Early serum metabolomics distinguished delayed cerebral ischemia from non-DCI aneurysmal subarachnoid hemorrhage in a small retrospective cohort.

BackgroundDelayed cerebral ischemia (DCI) remains a major determinant of poor outcomes after aneurysmal subarachnoid hemorrhage (aSAH), yet early risk stratification is challenging.MethodsA retrospective cohort of 44 aSAH patients was analyzed (DCI, n = 22; non-DCI, n = 22). Serum collected within 24 h of admission underwent untargeted liquid chromatography–tandem mass spectrometry metabolomics. Between-group separation was evaluated using supervised multivariate modeling with permutation testing. Differential metabolites were identified using a combined multivariate and univariate strategy (two-sided P < 0.05), followed by pathway enrichment analysis. Independent clinical predictors were assessed using multivariate logistic regression, and aneurysm morphology was quantified on admission CT angiography using radiomics-derived parameters.ResultsThe DCI group was older, had a higher proportion of females, worse admission neurological status, higher vasospasm incidence, and lower hemoglobin.
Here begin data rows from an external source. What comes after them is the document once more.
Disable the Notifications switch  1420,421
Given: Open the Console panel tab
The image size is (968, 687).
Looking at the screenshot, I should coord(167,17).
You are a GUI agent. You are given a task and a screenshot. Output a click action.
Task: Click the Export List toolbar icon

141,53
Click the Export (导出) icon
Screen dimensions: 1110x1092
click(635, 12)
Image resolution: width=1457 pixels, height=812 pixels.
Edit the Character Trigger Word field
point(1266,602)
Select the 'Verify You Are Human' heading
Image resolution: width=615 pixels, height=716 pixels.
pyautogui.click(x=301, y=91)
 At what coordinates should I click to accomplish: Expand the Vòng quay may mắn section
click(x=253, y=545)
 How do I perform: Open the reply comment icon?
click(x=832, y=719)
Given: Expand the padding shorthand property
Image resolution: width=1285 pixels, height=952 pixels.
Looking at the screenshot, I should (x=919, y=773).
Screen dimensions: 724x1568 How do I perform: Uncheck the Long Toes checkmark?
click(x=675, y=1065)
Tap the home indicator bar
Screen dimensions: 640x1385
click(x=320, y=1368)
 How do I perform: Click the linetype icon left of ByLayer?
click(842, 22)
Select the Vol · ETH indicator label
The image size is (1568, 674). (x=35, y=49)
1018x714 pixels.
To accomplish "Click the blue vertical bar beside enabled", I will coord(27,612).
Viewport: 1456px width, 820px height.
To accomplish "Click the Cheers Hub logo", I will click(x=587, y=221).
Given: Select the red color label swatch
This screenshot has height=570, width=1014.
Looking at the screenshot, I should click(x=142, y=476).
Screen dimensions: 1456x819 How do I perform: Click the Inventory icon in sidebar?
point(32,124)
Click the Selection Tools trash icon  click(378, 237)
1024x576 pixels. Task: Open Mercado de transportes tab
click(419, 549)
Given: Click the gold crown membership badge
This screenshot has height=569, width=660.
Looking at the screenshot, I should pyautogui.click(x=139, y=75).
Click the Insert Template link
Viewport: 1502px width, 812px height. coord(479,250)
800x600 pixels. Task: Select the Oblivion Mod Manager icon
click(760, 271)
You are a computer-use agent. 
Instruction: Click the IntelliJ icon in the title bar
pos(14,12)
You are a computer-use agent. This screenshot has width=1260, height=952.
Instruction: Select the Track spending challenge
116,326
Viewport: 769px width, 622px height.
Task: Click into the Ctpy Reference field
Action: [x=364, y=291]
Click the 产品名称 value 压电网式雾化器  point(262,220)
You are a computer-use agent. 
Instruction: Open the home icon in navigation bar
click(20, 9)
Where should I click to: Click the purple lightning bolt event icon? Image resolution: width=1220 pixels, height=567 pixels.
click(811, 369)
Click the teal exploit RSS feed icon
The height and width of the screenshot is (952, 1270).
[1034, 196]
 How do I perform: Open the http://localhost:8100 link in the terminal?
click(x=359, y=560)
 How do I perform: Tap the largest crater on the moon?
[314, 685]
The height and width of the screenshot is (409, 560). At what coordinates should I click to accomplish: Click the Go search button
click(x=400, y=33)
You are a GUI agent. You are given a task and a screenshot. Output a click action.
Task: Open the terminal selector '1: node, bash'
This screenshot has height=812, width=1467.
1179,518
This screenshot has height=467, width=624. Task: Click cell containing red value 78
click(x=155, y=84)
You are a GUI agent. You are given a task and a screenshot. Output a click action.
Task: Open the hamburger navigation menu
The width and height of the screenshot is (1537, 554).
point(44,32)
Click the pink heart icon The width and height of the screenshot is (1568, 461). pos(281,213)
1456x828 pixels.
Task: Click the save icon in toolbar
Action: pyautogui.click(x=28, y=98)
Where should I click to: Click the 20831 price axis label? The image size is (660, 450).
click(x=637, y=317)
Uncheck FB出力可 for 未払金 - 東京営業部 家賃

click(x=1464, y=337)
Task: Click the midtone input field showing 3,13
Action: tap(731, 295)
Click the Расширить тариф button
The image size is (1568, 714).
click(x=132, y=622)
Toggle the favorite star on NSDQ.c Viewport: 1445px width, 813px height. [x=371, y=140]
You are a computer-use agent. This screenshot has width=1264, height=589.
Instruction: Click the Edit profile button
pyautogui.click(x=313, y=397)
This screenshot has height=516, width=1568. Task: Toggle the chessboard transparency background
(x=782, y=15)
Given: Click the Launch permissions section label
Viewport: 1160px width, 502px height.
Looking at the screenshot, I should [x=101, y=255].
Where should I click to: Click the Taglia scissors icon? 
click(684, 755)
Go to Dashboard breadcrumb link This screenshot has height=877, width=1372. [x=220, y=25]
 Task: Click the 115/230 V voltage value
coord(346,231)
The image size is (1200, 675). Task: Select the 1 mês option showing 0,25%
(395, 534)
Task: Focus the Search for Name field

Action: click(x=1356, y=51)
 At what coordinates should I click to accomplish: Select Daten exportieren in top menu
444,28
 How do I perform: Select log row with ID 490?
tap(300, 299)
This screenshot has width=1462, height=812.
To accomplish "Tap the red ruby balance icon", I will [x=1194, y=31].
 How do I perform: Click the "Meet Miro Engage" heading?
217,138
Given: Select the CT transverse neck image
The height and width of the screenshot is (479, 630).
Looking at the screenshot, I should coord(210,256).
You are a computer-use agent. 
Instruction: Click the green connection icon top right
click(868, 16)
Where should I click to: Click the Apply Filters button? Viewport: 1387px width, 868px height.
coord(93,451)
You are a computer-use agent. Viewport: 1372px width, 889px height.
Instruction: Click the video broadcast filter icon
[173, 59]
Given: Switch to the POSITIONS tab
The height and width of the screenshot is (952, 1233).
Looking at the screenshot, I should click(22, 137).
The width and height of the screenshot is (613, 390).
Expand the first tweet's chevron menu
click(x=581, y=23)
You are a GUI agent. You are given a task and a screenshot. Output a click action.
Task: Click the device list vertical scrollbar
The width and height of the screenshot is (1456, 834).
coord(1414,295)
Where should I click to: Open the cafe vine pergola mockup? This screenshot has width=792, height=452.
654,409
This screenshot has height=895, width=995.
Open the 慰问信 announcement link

Vasospasm and age were independent predictors. Aneurysm morphological parameters showed no between-group differences. Metabolic profiles showed clear separation, supported by permutation testing (R2 = 0.6485; Q2 intercept = −0.4173). A total of 110 differential metabolites were identified (39 upregulated and 71 downregulated in DCI). Representative changes included increased sphinganine, 2-octenoylcarnitine, guanidoacetic acid, and 5-aminopentanoic acid, with decreased lysophosphatidylcholine 16:0, lysophosphatidylethanolamine 16:0, xanthine, and dehydroepiandrosterone sulfate. Enrichment highlighted coordinated alterations in energy-related, amino-acid, and nucleotide-related pathways.ConclusionEarly serum metabolomics within 24 h after aSAH revealed a DCI-associated systemic metabolic signature, supporting the identification of exploratory serum metabolic features associated with DCI in a Chinese cohort, which may inform future biomarker development following targeted validation.